First game of Gosei today. Ichiriki Ryo pulled 15 and made a tetris shape.


From BGJ #79 (Summer 1990), The Fujitsu Cup, Michael Macfadyen (pg. 6)

The Fujitsu Cup is a knockout tournament for top players, except that there are token foreigners to make up numbers. I was privileged to represent Europe in last year’s event (…) I was delighted to find myself matched against Otake. (…) He seemed to regard it as a great joke to have to play an amateur on evens, which was something of a relief as some of the pros would think it a bit of an insult.

The game started badly for me when I lost the nigiri and had to take White.

At this time komi was 5.5. After reading a comment in the BGJ from as early as 1980 suggesting that 5.5 komi was too low, I’ve started to wonder whether this opinion was actually widely held through the '80s and '90s, which would have lent more weight to the idea of “winning” or “losing” the nigiri.

As far as I remember, there was no debate about komi being too low in the '80s and '90s.
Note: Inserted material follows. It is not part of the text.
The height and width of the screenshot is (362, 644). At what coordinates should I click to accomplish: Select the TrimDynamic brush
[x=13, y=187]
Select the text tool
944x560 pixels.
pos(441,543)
But most players preferred black and 5.5 komi was not too high a price for the driver’s seat in the early opening.

But even with 6.5 komi, I think most players preferred black until about 2017-2018.
Only with the advent of hypermodern AI joseki, it became more difficult for black to push for a specific large scale opening. With san-ren-sei, pincers and the chinese opening losing popularity, black may have a more difficult time in recent years, especially with the overly expensive 7.5 komi that is becoming more common together with the Chinese rules.


In the BGJ #85 (Winter 1991), Brian Chandler seems to get in a sly dig at an earlier suggestion in the journal that one should always guess an odd number, there never being less odd numbers than even in any given finite set.

Although it may not have been sarcastic – it’s a strange article, from the time when tournaments were for Ladies, not Women, and Chandler spends much space describing their attire and appearance. Then again, it was a casual event, so who knows what the real context was…

Nigiri – the delicate Ms. Nakazawa [Women’s Honinbo] picks up a huge fistful of white stones, and Sakakibara-san [Women’s Kakusei], obviously not knowing the “more odd numbers than even numbers” rule guesses even, and wrong.